Monday, August 5, 2019

Ten years of Aha!


We can't have July go by without the Aha! International theatre for children at Rangashankara....now can we? On its tenth year, we literally camped at Rangashankara watching a play every day between July 14th to 20th. Thankfully, there were a couple of plays that Abhay could watch unlike last year which was exclusively for toddlers. However, there has been a increasing tendency favouring the younger lot, with most plays having minimal or no language at all or gibberish meant for very young kids, and a note of suggestion would be to include a play or a performance with dialogues impressing upon the tweens or adolescents too! Anyway, a play a day sure keeps dreariness away (so needed for our routine driven lives)........also devices away (so needed for this generation) ........and jadedness away (so needed for everyone today) ...and of course making a play a day happen for your kids on weekday evenings sure keeps you on your toes...so much so that it took me this long to recover from the hectic schedule of the Aha! week.....and it's only today that I found time to write about it!




Well.......better late than never, so here is my must-post event of the month.....and this year was all the more special as it was the tenth edition of the Aha! International theatre festival for children that has spread it creative tentacles to the likes of Hyderabad and Ahmedabad. With plays from children's theatre groups from various parts of the world including the US, UK, Germany, and Korea. etc, catering to children aged 4 and above, and performances ranging from puppetry to adapted novellas, from shadow plays, to creative inter play of mime and animation, from no language at all to the universal language of creativity and imagination, the  Rangashankara's Aha festival has come to symbolise one of the most stimulating, nuanced, inclusive and inspiringly creative events for children that Bangalore and Bangaloreans are proud to call their own!
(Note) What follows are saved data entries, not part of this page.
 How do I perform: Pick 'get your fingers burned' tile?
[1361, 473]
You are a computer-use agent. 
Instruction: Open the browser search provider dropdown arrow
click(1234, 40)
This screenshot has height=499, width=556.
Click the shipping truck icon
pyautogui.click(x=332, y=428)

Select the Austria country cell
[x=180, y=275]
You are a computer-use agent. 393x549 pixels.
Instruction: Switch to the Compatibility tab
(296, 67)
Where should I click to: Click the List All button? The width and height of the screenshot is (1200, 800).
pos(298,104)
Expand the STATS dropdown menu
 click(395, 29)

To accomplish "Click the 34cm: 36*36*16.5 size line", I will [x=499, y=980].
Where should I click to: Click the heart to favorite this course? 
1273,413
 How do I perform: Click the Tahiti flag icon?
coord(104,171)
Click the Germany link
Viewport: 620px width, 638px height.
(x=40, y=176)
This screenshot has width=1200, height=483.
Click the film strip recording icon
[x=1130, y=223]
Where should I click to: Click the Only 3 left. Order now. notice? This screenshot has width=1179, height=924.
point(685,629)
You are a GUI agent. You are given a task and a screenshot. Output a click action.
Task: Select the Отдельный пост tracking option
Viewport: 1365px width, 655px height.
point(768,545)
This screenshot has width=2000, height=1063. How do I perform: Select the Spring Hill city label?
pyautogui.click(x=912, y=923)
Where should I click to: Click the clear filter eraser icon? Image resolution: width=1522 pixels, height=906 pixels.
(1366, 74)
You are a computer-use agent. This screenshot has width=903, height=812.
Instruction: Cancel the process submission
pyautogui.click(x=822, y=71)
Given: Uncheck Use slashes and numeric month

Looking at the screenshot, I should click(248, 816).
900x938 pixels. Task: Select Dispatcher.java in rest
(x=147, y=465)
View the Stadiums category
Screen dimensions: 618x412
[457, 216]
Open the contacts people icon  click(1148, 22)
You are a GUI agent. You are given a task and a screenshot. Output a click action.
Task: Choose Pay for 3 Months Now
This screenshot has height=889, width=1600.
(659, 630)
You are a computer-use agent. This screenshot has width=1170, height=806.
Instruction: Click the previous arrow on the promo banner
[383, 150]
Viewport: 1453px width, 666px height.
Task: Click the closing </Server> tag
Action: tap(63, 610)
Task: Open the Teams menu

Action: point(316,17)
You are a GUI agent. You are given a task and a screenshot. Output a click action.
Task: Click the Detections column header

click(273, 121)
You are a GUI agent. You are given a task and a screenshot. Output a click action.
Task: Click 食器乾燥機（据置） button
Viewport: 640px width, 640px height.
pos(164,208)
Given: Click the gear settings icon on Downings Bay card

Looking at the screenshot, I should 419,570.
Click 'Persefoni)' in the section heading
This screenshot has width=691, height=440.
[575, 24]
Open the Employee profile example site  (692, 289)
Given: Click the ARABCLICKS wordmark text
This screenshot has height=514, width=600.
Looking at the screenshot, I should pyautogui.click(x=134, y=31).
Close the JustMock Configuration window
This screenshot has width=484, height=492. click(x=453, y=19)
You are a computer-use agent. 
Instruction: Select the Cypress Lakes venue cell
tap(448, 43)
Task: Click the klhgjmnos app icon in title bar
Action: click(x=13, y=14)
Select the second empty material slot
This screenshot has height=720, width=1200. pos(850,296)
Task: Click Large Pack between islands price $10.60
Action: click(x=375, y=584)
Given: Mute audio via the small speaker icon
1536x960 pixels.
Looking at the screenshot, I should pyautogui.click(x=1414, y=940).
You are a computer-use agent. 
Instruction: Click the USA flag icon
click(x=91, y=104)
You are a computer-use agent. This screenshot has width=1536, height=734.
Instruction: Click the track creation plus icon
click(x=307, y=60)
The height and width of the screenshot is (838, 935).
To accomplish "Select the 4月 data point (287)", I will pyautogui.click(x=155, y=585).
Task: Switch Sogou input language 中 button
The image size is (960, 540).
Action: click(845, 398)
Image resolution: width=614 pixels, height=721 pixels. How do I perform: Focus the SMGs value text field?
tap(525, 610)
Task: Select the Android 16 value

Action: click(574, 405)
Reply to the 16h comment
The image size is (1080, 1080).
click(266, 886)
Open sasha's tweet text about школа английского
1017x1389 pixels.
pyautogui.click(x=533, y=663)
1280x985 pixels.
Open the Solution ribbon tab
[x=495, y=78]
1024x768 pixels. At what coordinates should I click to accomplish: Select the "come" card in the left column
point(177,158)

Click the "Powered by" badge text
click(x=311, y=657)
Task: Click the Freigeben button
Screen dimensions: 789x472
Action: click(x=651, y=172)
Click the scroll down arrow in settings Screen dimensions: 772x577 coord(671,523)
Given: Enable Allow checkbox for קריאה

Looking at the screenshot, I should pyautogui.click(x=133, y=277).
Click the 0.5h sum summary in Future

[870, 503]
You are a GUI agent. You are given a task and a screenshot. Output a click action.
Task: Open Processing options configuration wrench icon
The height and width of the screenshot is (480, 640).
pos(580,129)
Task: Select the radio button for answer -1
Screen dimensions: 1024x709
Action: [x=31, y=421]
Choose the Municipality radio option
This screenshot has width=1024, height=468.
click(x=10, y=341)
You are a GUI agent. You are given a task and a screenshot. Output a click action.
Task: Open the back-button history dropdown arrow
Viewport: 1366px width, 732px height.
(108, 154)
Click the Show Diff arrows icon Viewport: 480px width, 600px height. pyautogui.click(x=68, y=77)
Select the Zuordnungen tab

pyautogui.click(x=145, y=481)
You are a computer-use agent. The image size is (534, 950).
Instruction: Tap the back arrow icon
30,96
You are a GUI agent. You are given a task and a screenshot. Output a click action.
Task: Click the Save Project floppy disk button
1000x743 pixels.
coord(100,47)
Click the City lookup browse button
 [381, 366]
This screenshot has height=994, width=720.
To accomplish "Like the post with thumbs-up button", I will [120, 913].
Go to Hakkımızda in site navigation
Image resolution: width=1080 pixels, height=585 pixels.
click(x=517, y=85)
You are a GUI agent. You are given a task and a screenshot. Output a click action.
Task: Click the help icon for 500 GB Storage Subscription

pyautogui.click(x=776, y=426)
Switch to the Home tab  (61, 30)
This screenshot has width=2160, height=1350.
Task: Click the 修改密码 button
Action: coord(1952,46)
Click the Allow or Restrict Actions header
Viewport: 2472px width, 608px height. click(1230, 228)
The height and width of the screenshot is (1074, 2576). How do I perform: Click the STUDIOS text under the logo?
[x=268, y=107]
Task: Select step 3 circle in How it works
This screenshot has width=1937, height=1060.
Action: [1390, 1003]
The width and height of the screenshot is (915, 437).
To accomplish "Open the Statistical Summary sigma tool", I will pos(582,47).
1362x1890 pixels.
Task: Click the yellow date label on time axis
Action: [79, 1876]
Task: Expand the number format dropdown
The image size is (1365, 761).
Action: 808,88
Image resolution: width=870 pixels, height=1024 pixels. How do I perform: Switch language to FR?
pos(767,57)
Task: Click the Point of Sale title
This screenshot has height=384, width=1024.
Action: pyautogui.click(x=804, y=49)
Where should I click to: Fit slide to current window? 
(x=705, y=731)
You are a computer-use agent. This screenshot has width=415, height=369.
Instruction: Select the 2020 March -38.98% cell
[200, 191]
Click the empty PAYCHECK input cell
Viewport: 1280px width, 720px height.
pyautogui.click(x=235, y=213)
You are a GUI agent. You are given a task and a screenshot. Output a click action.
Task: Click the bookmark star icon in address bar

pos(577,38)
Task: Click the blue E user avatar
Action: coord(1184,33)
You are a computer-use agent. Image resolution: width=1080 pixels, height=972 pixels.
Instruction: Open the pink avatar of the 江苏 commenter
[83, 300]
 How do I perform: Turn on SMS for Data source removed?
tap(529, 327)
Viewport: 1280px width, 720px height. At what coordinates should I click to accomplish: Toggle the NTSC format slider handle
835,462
The Aha! festival has always provided a platform to interesting events that prelude the play of the day,  and this year it opened with a launch of a book  titled "Yaksha" by Archana Mohan and illustrated by Adithya Sadashiv. Being a collaboration between Bookosmia and Yakshadegula, this book is a wonderful way to introduce children to Karnataka's indigenous dance form, Yakshagana, that is particularly popular in our native South Kanara district. Narrated through the perspective of the eight year old Yaksha,  who finds himself unhappy over many things, be it being new to school or his unusual name that always gets turned into "Yucky" or "Yucks" or his lack of friends or as he considers himself to be a back-bencher with no special talent thus making Yaksha suffer through a  low phase in his school life. On "Be your own superhero day" at school,  Yakhsa  is reluctant to participate as he is too jaded to believe in Super heroes. But as his father and grandmother take him through the story of his great great great great grandfather also named Yaksha who fought to perform mythological stories before the general public, through the medium of the unique dance-drama-art.  So Yaksha,  in his search of a 'super-hero"  goes on to  draw inspiration from his own family tradition that he sets out to reclaim and make it into his own. A beautiful  coming of age tale that encapsulates a melange of  themes -from a contemporary story line of a boy trying to fit in, to the past glory of a dying tradition, guided by subtle yet strong support from family and elders to finally finding your own destiny, all through  interwoven with informative aspects of one of most vibrant dance-drama forms of Karnataka.....truly makes you go "Aha!" with delight!